Zulip Chat Archive

Stream: mathlib4

Topic: Differentiability of `(f x)^n`


Yury G. Kudryashov (Jul 26 2024 at 20:42):

Is it possible that fun x ↦ f x ^ n, n : ℤ, is differentiable at a, n ≠ 0, f a ≠ 0, but f is not differentiable at a? Here f is a function from a NontriviallyNormedField to itself. If the field is a CompleteSpace, then I can use the inverse function theorem to prove existence of a local smooth n-th root near (f a)^n. Is it true without the CompleteSpace assumption?

Yury G. Kudryashov (Jul 26 2024 at 20:42):

#xy: I'm trying to understand if I can drop the differentiability assumption in logDeriv_fun_pow in #12804.

Kevin Buzzard (Jul 26 2024 at 21:31):

Sure: f(x)=1 if x is irrational and -1 if x is rational, and n=2 (which makes me think that perhaps you've not asked the question you meant to ask?)

Yaël Dillies (Jul 26 2024 at 21:32):

Maybe f itself is continuous?

Yaël Dillies (Jul 26 2024 at 21:32):

I think I have a counterexample to that modified question

Yury G. Kudryashov (Jul 26 2024 at 21:33):

Probably, replacing DifferentiableAt with ContinuousAt isn't worth it.
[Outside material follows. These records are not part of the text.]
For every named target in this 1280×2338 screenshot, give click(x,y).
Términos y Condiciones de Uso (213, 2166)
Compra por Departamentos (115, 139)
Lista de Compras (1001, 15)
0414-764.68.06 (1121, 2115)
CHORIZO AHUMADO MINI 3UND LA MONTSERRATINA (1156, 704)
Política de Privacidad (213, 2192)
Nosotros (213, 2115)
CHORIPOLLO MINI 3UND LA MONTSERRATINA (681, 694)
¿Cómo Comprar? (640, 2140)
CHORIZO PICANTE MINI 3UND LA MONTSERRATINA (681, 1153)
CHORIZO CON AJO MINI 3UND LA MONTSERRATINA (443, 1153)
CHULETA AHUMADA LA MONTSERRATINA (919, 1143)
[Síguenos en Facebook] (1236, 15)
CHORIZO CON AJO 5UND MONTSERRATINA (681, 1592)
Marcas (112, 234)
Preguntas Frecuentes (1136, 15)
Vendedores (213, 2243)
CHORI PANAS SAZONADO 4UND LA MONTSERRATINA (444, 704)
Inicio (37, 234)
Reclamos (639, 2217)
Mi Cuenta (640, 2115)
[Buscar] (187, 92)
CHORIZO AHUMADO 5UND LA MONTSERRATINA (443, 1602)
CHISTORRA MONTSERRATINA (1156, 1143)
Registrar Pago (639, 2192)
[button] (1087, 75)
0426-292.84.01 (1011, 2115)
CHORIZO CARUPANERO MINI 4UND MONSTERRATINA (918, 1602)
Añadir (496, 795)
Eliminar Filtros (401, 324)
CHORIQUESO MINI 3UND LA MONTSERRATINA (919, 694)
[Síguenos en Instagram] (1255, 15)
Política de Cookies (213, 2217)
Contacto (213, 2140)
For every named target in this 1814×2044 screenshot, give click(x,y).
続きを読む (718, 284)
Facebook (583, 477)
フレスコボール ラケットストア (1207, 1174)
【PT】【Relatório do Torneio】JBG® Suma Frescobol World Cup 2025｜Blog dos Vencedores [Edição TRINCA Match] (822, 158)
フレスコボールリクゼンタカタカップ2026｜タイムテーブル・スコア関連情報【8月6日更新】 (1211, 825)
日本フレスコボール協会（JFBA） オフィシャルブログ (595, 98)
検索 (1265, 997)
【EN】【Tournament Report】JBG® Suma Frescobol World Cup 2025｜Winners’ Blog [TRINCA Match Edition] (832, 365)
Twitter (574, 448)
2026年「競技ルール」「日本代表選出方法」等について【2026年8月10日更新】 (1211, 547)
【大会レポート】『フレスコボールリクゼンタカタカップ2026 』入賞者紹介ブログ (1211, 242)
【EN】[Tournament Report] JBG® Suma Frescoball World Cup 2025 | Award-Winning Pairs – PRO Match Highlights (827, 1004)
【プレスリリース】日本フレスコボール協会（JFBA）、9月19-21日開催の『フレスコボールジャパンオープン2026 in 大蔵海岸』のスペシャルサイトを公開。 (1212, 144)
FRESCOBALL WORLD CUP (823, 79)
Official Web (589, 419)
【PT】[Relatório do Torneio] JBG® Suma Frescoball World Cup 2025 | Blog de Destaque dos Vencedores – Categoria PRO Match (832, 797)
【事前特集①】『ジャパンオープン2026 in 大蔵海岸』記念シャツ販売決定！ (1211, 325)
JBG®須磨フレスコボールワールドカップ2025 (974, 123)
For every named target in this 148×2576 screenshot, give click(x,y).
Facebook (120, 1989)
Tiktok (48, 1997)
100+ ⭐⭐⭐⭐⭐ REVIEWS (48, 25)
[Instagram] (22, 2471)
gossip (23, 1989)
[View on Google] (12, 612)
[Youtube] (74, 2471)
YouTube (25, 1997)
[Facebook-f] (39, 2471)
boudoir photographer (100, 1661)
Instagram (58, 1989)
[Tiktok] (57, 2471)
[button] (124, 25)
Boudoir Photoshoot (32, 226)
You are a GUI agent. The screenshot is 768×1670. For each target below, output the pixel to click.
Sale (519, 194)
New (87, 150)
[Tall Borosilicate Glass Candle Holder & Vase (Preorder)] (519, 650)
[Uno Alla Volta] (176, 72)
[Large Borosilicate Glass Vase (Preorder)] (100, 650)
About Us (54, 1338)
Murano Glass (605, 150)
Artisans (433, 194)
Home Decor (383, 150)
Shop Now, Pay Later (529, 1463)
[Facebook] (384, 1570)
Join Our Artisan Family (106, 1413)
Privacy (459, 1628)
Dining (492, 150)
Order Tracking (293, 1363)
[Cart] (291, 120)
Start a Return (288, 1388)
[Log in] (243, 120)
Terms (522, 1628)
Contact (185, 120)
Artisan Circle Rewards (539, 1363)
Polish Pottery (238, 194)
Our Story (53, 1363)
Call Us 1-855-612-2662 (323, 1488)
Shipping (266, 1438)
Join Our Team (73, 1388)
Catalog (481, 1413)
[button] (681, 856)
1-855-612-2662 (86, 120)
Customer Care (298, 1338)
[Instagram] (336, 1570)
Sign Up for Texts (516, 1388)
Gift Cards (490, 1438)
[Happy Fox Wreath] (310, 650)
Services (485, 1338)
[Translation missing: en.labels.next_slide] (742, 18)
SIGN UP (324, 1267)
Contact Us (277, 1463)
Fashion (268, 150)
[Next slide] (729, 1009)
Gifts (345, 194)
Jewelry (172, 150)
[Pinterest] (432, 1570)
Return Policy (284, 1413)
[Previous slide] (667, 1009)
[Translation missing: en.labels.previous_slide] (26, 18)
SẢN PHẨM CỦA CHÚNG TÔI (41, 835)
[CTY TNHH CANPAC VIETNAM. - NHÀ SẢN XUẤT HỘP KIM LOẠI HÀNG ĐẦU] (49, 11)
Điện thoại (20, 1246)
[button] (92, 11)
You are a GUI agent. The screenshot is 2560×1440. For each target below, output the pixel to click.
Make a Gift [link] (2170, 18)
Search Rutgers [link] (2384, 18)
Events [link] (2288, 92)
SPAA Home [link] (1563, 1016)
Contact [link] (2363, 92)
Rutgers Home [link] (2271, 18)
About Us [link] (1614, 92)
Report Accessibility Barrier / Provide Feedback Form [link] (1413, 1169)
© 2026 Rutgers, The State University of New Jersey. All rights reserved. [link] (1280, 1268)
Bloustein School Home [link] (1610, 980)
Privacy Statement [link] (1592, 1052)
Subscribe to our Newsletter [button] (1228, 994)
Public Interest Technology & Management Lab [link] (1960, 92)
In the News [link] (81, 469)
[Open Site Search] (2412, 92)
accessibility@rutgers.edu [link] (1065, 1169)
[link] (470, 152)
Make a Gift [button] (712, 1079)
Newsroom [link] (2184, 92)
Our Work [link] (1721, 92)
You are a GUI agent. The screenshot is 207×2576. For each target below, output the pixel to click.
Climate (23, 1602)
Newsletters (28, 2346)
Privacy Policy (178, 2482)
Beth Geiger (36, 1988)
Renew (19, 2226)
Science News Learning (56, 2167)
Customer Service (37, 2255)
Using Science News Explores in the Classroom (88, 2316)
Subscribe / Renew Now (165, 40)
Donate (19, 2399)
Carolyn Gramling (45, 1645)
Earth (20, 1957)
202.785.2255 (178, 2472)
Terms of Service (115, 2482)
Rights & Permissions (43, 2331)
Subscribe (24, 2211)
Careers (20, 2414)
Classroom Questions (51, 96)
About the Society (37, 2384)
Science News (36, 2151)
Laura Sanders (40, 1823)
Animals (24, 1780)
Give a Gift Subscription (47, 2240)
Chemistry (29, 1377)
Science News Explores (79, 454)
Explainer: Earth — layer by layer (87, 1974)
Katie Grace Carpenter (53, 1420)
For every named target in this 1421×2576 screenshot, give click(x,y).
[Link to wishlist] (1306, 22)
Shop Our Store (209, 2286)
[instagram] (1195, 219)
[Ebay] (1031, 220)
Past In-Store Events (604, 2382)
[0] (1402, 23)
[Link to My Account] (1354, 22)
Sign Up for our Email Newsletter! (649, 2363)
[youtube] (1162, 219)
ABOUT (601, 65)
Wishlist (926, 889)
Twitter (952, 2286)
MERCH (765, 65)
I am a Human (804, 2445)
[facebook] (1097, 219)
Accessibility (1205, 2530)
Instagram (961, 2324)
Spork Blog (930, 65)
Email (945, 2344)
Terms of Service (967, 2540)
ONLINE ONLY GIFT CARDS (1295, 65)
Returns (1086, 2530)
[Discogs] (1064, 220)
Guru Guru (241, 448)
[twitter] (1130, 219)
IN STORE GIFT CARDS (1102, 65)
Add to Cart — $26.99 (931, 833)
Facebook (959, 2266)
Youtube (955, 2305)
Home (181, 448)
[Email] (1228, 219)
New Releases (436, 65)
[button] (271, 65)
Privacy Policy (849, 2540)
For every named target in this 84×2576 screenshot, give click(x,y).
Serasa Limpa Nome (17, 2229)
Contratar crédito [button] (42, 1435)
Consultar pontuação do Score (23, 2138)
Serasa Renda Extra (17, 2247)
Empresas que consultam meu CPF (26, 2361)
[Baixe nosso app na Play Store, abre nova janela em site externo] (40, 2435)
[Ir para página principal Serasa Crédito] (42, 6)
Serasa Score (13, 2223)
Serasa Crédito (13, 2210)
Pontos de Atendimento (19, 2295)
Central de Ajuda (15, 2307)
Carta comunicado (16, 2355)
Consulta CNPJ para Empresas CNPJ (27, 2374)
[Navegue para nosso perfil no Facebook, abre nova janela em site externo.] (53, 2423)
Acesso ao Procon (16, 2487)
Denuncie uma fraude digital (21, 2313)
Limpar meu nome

Yaël Dillies (Jul 26 2024 at 21:34):

Ah no, my counterexample doesn't work because you're asking for the function to be to the field itself

Antoine Chambert-Loir (Jul 28 2024 at 14:06):

If you can make it work via completeness, then it works without because it suffices to prove the required asymptotic behavior after injection to the completed field.

Yury G. Kudryashov (Jul 28 2024 at 14:17):

Of course, my "proof" was wrong (left inverse vs right inverse).